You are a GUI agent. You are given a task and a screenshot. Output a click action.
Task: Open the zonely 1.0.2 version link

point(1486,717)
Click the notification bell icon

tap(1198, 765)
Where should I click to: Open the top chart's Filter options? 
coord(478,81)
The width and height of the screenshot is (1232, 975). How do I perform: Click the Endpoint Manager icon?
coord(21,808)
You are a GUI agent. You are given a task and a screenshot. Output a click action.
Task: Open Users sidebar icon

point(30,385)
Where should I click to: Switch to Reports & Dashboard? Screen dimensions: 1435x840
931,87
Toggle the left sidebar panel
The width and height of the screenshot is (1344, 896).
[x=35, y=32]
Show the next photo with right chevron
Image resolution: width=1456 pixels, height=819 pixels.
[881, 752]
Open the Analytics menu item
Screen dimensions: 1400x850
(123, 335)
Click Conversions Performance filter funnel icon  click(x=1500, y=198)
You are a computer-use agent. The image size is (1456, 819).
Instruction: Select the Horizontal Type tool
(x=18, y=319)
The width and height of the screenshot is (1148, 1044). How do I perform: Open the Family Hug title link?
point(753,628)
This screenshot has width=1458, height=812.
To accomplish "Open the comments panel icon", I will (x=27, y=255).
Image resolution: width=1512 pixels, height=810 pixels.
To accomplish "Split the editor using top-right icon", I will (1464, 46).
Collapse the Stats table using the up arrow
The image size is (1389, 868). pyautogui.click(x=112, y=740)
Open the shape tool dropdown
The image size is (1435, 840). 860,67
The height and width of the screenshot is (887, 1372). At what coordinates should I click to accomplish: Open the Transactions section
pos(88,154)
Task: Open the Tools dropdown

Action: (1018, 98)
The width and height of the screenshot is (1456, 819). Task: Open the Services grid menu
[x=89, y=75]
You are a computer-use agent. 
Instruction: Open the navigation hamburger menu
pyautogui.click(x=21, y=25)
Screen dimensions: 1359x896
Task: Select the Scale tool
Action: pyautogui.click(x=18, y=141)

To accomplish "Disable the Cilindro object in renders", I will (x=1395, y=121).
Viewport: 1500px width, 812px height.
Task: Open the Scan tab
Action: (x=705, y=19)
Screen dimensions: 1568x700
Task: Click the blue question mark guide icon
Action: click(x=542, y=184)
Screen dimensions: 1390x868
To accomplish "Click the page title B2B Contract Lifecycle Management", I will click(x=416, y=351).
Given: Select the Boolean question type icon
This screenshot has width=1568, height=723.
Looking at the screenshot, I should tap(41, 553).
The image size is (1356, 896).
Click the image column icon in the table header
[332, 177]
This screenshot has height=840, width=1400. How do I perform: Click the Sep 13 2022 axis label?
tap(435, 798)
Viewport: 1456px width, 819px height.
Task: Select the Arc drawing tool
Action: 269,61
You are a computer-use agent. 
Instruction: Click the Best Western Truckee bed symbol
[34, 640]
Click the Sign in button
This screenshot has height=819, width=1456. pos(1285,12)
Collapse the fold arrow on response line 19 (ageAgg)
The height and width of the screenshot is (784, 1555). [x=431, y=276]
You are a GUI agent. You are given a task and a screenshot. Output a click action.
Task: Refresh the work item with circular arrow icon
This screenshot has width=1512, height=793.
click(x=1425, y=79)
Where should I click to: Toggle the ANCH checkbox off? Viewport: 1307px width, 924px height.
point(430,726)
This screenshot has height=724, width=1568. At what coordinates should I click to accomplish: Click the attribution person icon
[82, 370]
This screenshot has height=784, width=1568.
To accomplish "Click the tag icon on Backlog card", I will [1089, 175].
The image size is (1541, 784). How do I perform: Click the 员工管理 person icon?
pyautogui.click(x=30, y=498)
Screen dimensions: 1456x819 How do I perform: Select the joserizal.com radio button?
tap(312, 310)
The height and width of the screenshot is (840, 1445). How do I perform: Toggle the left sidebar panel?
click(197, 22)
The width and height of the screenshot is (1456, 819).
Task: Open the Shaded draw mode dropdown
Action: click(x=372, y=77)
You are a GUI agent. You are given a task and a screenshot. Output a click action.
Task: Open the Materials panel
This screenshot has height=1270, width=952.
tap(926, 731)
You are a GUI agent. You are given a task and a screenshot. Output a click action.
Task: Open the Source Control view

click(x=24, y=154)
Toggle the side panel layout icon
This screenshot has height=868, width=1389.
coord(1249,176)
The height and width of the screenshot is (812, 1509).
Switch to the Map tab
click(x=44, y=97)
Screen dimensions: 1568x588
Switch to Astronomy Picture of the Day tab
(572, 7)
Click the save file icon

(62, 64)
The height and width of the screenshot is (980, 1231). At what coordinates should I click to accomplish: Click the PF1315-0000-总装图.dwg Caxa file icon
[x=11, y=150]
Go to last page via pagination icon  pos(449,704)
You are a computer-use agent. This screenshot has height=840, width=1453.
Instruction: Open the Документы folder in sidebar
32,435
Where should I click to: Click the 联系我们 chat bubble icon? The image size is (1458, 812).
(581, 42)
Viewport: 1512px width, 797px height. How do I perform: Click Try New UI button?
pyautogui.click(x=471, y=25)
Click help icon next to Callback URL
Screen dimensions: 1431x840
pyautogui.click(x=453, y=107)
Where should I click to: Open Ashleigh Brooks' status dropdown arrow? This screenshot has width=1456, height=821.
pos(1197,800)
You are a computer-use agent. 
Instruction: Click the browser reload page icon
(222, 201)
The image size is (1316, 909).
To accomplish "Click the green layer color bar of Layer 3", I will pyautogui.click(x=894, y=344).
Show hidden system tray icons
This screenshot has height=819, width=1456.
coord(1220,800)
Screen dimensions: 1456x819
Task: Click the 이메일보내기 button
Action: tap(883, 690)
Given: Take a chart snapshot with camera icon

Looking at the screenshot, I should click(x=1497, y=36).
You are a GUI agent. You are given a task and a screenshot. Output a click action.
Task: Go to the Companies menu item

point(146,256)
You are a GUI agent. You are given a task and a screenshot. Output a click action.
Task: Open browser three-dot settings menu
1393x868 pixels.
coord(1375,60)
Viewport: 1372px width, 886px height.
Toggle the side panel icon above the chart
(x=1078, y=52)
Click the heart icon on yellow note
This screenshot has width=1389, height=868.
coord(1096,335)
━━━━━━━━
## Exercise
The data above needs to be given again exactly, with no line left out.

## Task response
You are a GUI agent. You are given a task and a screenshot. Output a click action.
Task: Open the zonely 1.0.2 version link

point(1486,717)
Click the notification bell icon

tap(1198, 765)
Where should I click to: Open the top chart's Filter options? 
coord(478,81)
The width and height of the screenshot is (1232, 975). How do I perform: Click the Endpoint Manager icon?
coord(21,808)
You are a GUI agent. You are given a task and a screenshot. Output a click action.
Task: Open Users sidebar icon

point(30,385)
Where should I click to: Switch to Reports & Dashboard? Screen dimensions: 1435x840
931,87
Toggle the left sidebar panel
The width and height of the screenshot is (1344, 896).
[x=35, y=32]
Show the next photo with right chevron
Image resolution: width=1456 pixels, height=819 pixels.
[881, 752]
Open the Analytics menu item
Screen dimensions: 1400x850
(123, 335)
Click Conversions Performance filter funnel icon  click(x=1500, y=198)
You are a computer-use agent. The image size is (1456, 819).
Instruction: Select the Horizontal Type tool
(x=18, y=319)
The width and height of the screenshot is (1148, 1044). How do I perform: Open the Family Hug title link?
point(753,628)
This screenshot has width=1458, height=812.
To accomplish "Open the comments panel icon", I will (x=27, y=255).
Image resolution: width=1512 pixels, height=810 pixels.
To accomplish "Split the editor using top-right icon", I will (1464, 46).
Collapse the Stats table using the up arrow
The image size is (1389, 868). pyautogui.click(x=112, y=740)
Open the shape tool dropdown
The image size is (1435, 840). 860,67
The height and width of the screenshot is (887, 1372). At what coordinates should I click to accomplish: Open the Transactions section
pos(88,154)
Task: Open the Tools dropdown

Action: (1018, 98)
The width and height of the screenshot is (1456, 819). Task: Open the Services grid menu
[x=89, y=75]
You are a computer-use agent. 
Instruction: Open the navigation hamburger menu
pyautogui.click(x=21, y=25)
Screen dimensions: 1359x896
Task: Select the Scale tool
Action: pyautogui.click(x=18, y=141)

To accomplish "Disable the Cilindro object in renders", I will (x=1395, y=121).
Viewport: 1500px width, 812px height.
Task: Open the Scan tab
Action: (x=705, y=19)
Screen dimensions: 1568x700
Task: Click the blue question mark guide icon
Action: click(x=542, y=184)
Screen dimensions: 1390x868
To accomplish "Click the page title B2B Contract Lifecycle Management", I will click(x=416, y=351).
Given: Select the Boolean question type icon
This screenshot has width=1568, height=723.
Looking at the screenshot, I should tap(41, 553).
The image size is (1356, 896).
Click the image column icon in the table header
[332, 177]
This screenshot has height=840, width=1400. How do I perform: Click the Sep 13 2022 axis label?
tap(435, 798)
Viewport: 1456px width, 819px height.
Task: Select the Arc drawing tool
Action: 269,61
You are a computer-use agent. 
Instruction: Click the Best Western Truckee bed symbol
[34, 640]
Click the Sign in button
This screenshot has height=819, width=1456. pos(1285,12)
Collapse the fold arrow on response line 19 (ageAgg)
The height and width of the screenshot is (784, 1555). [x=431, y=276]
You are a GUI agent. You are given a task and a screenshot. Output a click action.
Task: Refresh the work item with circular arrow icon
This screenshot has width=1512, height=793.
click(x=1425, y=79)
Where should I click to: Toggle the ANCH checkbox off? Viewport: 1307px width, 924px height.
point(430,726)
This screenshot has height=724, width=1568. At what coordinates should I click to accomplish: Click the attribution person icon
[82, 370]
This screenshot has height=784, width=1568.
To accomplish "Click the tag icon on Backlog card", I will [1089, 175].
The image size is (1541, 784). How do I perform: Click the 员工管理 person icon?
pyautogui.click(x=30, y=498)
Screen dimensions: 1456x819 How do I perform: Select the joserizal.com radio button?
tap(312, 310)
The height and width of the screenshot is (840, 1445). How do I perform: Toggle the left sidebar panel?
click(197, 22)
The width and height of the screenshot is (1456, 819).
Task: Open the Shaded draw mode dropdown
Action: click(x=372, y=77)
You are a GUI agent. You are given a task and a screenshot. Output a click action.
Task: Open the Materials panel
This screenshot has height=1270, width=952.
tap(926, 731)
You are a GUI agent. You are given a task and a screenshot. Output a click action.
Task: Open the Source Control view

click(x=24, y=154)
Toggle the side panel layout icon
This screenshot has height=868, width=1389.
coord(1249,176)
The height and width of the screenshot is (812, 1509).
Switch to the Map tab
click(x=44, y=97)
Screen dimensions: 1568x588
Switch to Astronomy Picture of the Day tab
(572, 7)
Click the save file icon

(62, 64)
The height and width of the screenshot is (980, 1231). At what coordinates should I click to accomplish: Click the PF1315-0000-总装图.dwg Caxa file icon
[x=11, y=150]
Go to last page via pagination icon  pos(449,704)
You are a computer-use agent. This screenshot has height=840, width=1453.
Instruction: Open the Документы folder in sidebar
32,435
Where should I click to: Click the 联系我们 chat bubble icon? The image size is (1458, 812).
(581, 42)
Viewport: 1512px width, 797px height. How do I perform: Click Try New UI button?
pyautogui.click(x=471, y=25)
Click help icon next to Callback URL
Screen dimensions: 1431x840
pyautogui.click(x=453, y=107)
Where should I click to: Open Ashleigh Brooks' status dropdown arrow? This screenshot has width=1456, height=821.
pos(1197,800)
You are a computer-use agent. 
Instruction: Click the browser reload page icon
(222, 201)
The image size is (1316, 909).
To accomplish "Click the green layer color bar of Layer 3", I will pyautogui.click(x=894, y=344).
Show hidden system tray icons
This screenshot has height=819, width=1456.
coord(1220,800)
Screen dimensions: 1456x819
Task: Click the 이메일보내기 button
Action: tap(883, 690)
Given: Take a chart snapshot with camera icon

Looking at the screenshot, I should click(x=1497, y=36).
You are a GUI agent. You are given a task and a screenshot. Output a click action.
Task: Go to the Companies menu item

point(146,256)
You are a GUI agent. You are given a task and a screenshot. Output a click action.
Task: Open browser three-dot settings menu
1393x868 pixels.
coord(1375,60)
Viewport: 1372px width, 886px height.
Toggle the side panel icon above the chart
(x=1078, y=52)
Click the heart icon on yellow note
This screenshot has width=1389, height=868.
coord(1096,335)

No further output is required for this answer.